> _課題一覧_
(a) 料理教室の記事について、次の問いに答えてください。
(i) 1年目11月のテーマは何ですか。
(ii) 生徒役を務めているのは誰ですか。
(iii) 先生が急に心配になったのは、なぜですか。
(b) 料理教室の記事の続きを、最後の一文のあとから書き足してください。

> _提示テキスト_
_ _ _ _ _
&Cooking 渡辺有子の料理教室ノート。
「彩り豊かな秋の和食」。渡辺有子の料理教室1年目11月November 09, 2024
料理家の渡辺有子さんが先生に、ライターの吉田直子さんが生徒に。本誌で連載中の「&Cooking 渡辺有子の料理教室ノート」がWebでも読めるようになりました。1年目11月のテーマは、「彩り豊かな秋の和食」。3つのレシピを紹介します。
彩り豊かな秋の和食。
先生:ねぇ直子さん、今回の教室はいつも以上にがんばってついてきてほしいの。
生徒:いきなりどうしたんですか!?
先生:和食と決めたものの、下ごしらえがたくさんあるので急に心配になったのよ。
_ _ _ _ _
> _データ_
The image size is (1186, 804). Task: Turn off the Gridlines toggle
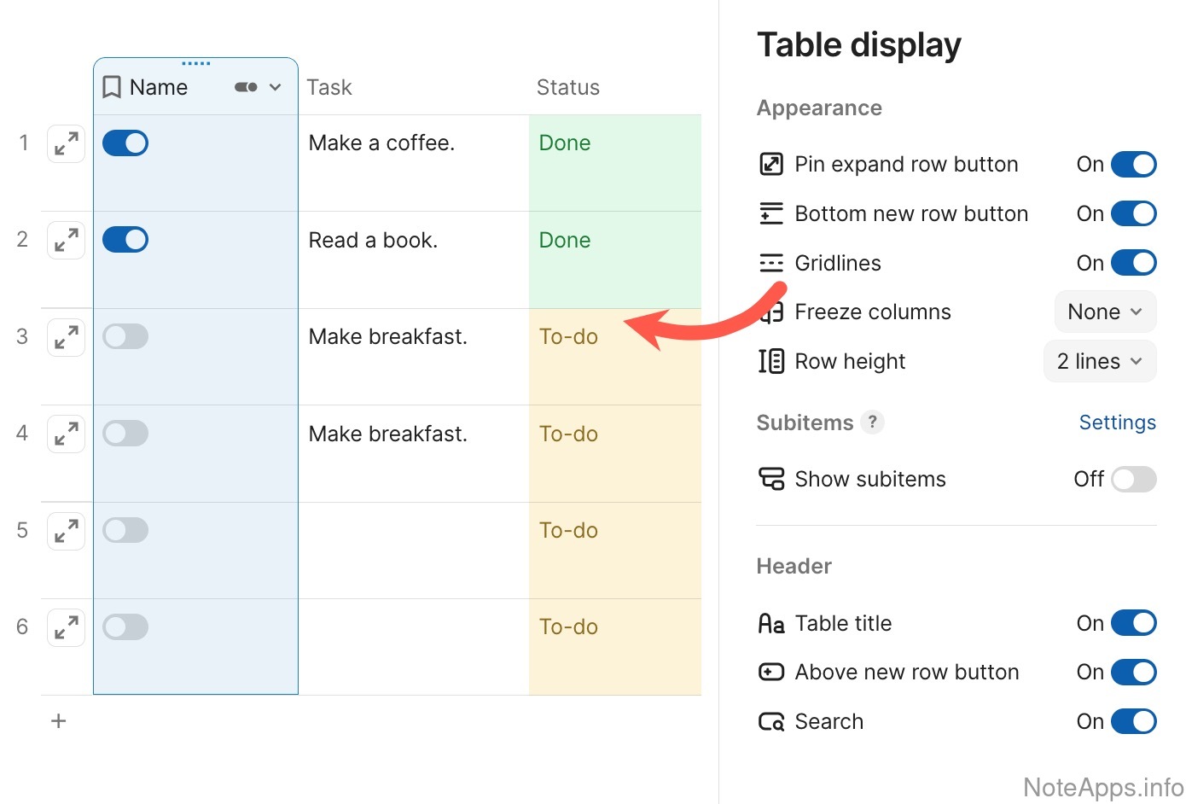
_ _ _ _ _
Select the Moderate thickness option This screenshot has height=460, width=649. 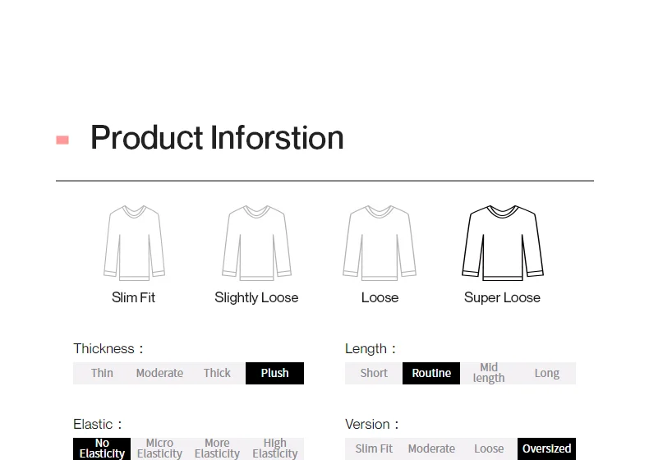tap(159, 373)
_ _ _ _ _
> _解答一覧_
(a)
(i) 「彩り豊かな秋の和食」です。
(ii) ライターの吉田直子さんです。
(iii) 和食と決めたものの、下ごしらえがたくさんあるからです。

(b)
生徒:これまでの教室の積み重ねがあります。私を信じてくださいっ!
先生:よ~し。「五色蒸し寿司」から始めましょう。まず米を炊きますよ。炊けたらすぐに飯台に移して合わせ酢をかけて切るように混ぜ、絞ったぬれ布巾をかけておいてね。
生徒:私は「里芋の唐揚げ」にする里芋を下茹でしておきますね。「ホウレン草と生ハムのクルミ和え」のためにお湯も沸かして……。
先生:あらっ、直子さんいい感じ。ホウレン草は1茎ずつ湯に放って、熱いうちに盆ザルの上に広げてね。調味料と絡めるときに水っぽくなるので、水には取りません。
生徒:はいっ! 下茹でした里芋は、調味料を入れたカツオだしで煮るんですよね。
先生:その通り。鍋のフタをずらして10分煮てね。フタをぴったり閉めてから火を止めて、冷ましながら味を含ませましょう。お寿司用の具材を準備しますよ。まずは生タラ。鍋に水と昆布と調味料を入れて10分ほど煮たら、皮と骨を取り除いてほぐしておきます。
生徒:レンコンも薄切りして、湯にお酢を入れて2~3分茹でます。あれ、味つけは?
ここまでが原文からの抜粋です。